#### Extracted information

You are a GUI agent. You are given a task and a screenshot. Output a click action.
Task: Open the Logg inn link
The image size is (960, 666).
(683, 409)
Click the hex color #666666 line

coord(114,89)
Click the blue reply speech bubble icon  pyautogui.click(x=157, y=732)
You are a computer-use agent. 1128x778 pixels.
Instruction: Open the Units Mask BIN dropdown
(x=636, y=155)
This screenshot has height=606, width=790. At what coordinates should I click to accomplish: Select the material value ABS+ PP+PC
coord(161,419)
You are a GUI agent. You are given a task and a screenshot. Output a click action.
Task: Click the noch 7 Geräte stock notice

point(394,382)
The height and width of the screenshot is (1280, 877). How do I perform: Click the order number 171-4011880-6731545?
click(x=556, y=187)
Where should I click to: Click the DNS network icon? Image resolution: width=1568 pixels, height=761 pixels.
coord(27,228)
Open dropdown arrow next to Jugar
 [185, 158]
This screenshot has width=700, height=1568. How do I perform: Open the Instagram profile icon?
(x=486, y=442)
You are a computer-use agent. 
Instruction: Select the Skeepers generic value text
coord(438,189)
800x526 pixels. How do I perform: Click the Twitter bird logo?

#### Exercise directions
From the data above, pick out each line containing "agent" and copy it.

#### Result for this task
You are a GUI agent. You are given a task and a screenshot. Output a click action.
You are a computer-use agent. 1128x778 pixels.
You are a GUI agent. You are given a task and a screenshot. Output a click action.
You are a computer-use agent. 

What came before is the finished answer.